> Lista de tareas
- A) Responde estas preguntas a partir del texto sobre la Copa América:
(i) ¿Qué valor alcanzó el índice de smog en la ciudad?
(ii) ¿De qué color era el Ferrari de Arturo Vidal?
(iii) ¿Cuál es la ciudad natal de Edinson Cavani?
- B) Cita sin cambios el pasaje del texto sobre la Copa América que comienza en "DESDE SANTIAGO DE" y termina en "casos de corrupción.".

> Fragmento del texto

- - - -

DESDE SANTIAGO DE CHILE
Como si el índice de smog de 552, ya de emergencia
total, que no ocurría en esta ciudad desde 1999, envolviera no sólo al clima
sino al fútbol, esta Copa América vive un clima enrarecido como pocas veces se
recuerde, como dos jugadores relacionados con infracciones con automóvil,
estrellas suspendidas y marginadas del torneo, graves lesiones y por si fuera
poco, ausencia de dirigentes de la Conmebol y de empresarios ligados a los
medios de comunicación vendedores de los derechos de TV, involucrados en
resonantes casos de corrupción.
Si Arturo Vidal, considerado por la organización del
torneo como el mejor jugador de la primera fase (a nuestro entender, un premio
demasiado generoso), llevó su infracción con su Ferrari roja a una cuestión de
Estado que incluyó hasta a la presidente Michelle Bachelet (que si bien guarda
recato, sí estuvo en su casamiento), hasta conseguir el perdón de la Federación
de su país y de la afición, ahora se sumó el goleador uruguayo Edinson Cavani,
quien a horas del decisivo partido ante los locales de esta noche, se enteró de
que su padre mató a una persona con su coche en su ciudad natal, Salto, y
evaluaba dejar a su equipo para retornar a su país.
Si Cavani se fuera (incluso quedándose en el equipo,
habría que ver ahora con qué animo juega, por pedido de su madre), se llegaría
a la situación de que la selección uruguaya no contaría ante Chile con ninguno
de los dos delanteros titulares, Luis Suárez (quien no participa de la Copa
para purgar la sanción por aquella mordedura a Giorgio Chiellini en el Mundial)
ni el goleador del PSG.

- - - -

> Datos registrados

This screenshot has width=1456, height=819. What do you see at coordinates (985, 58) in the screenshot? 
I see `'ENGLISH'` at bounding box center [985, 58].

- - - -

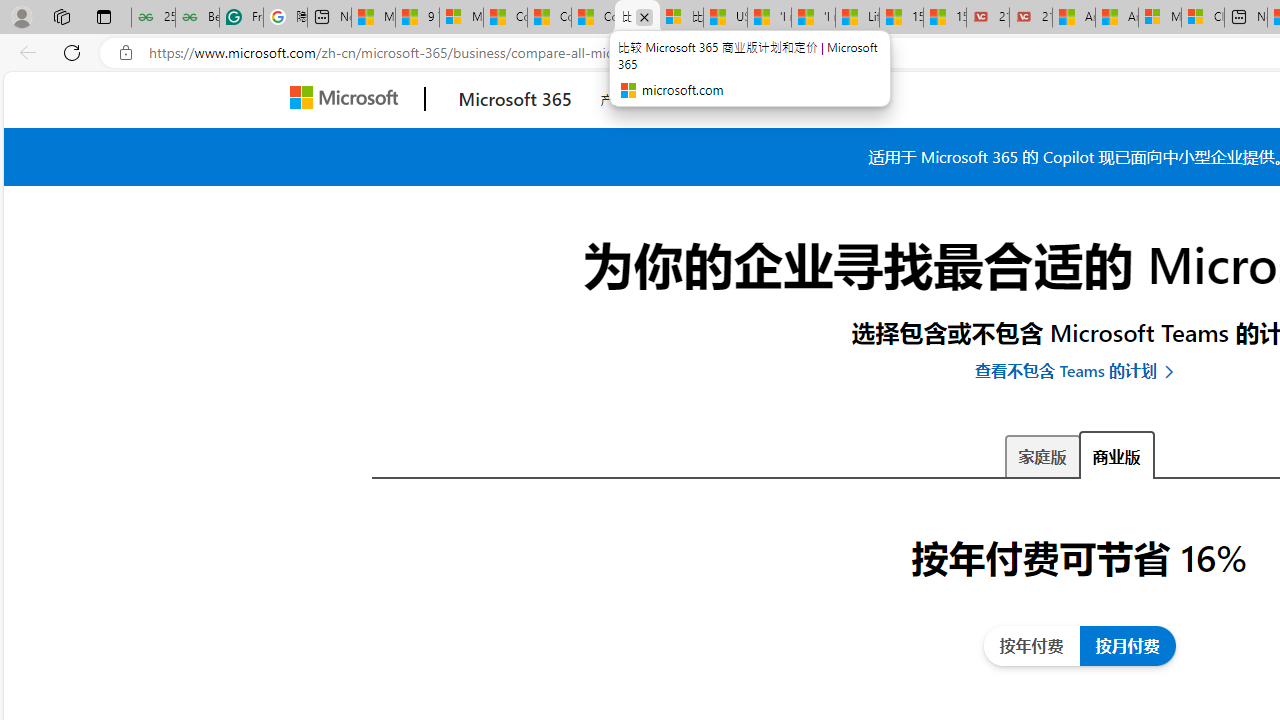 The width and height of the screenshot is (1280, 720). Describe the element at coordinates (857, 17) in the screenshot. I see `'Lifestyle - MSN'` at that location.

- - - -

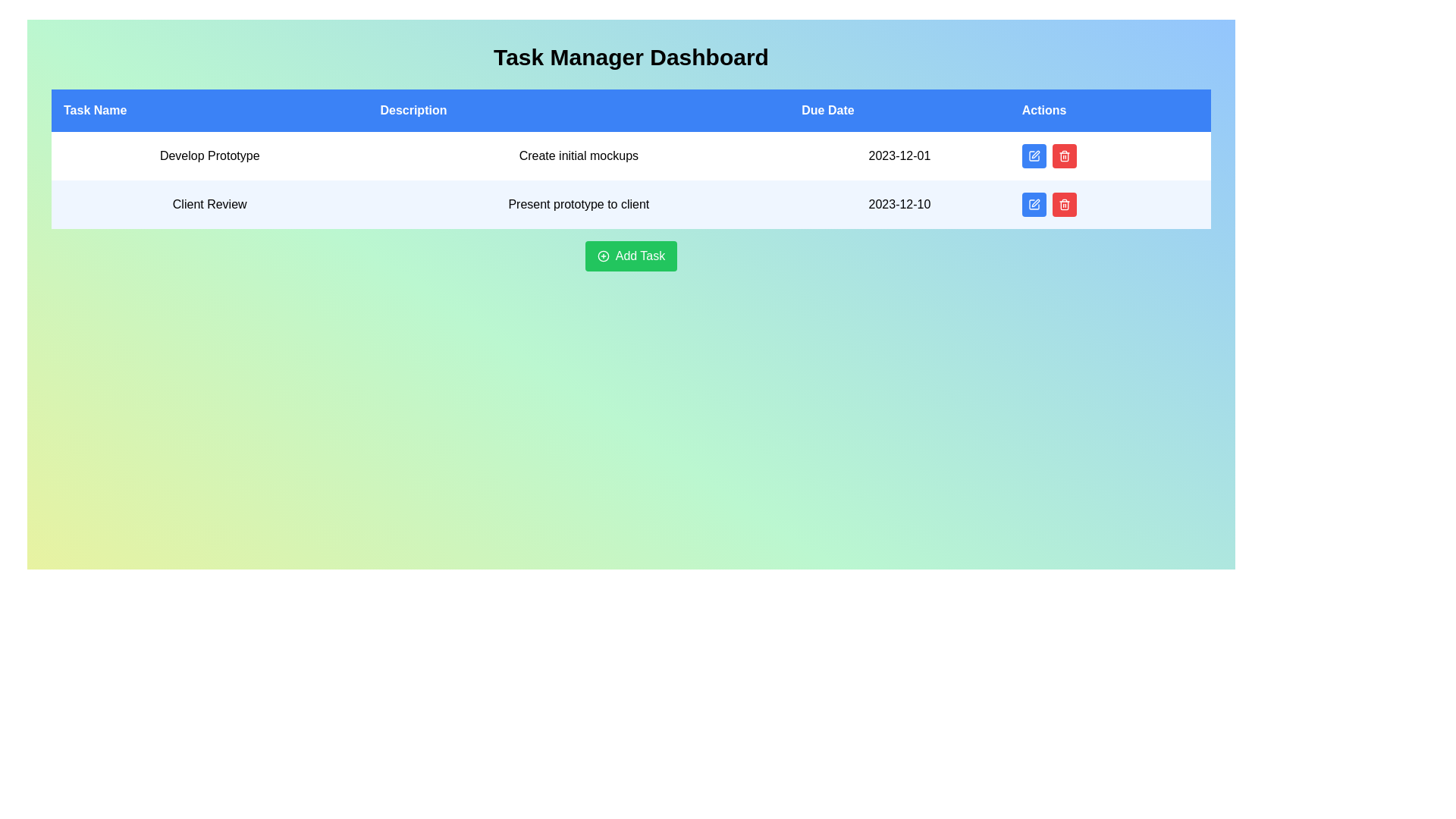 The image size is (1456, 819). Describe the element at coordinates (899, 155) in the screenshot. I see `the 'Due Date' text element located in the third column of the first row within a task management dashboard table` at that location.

- - - -

> Soluciones de tareas
- A)
(i) 552.
(ii) Rojo.
(iii) Salto.

- B)
DESDE SANTIAGO DE CHILE
Como si el índice de smog de 552, ya de emergencia
total, que no ocurría en esta ciudad desde 1999, envolviera no sólo al clima
sino al fútbol, esta Copa América vive un clima enrarecido como pocas veces se
recuerde, como dos jugadores relacionados con infracciones con automóvil,
estrellas suspendidas y marginadas del torneo, graves lesiones y por si fuera
poco, ausencia de dirigentes de la Conmebol y de empresarios ligados a los
medios de comunicación vendedores de los derechos de TV, involucrados en
resonantes casos de corrupción.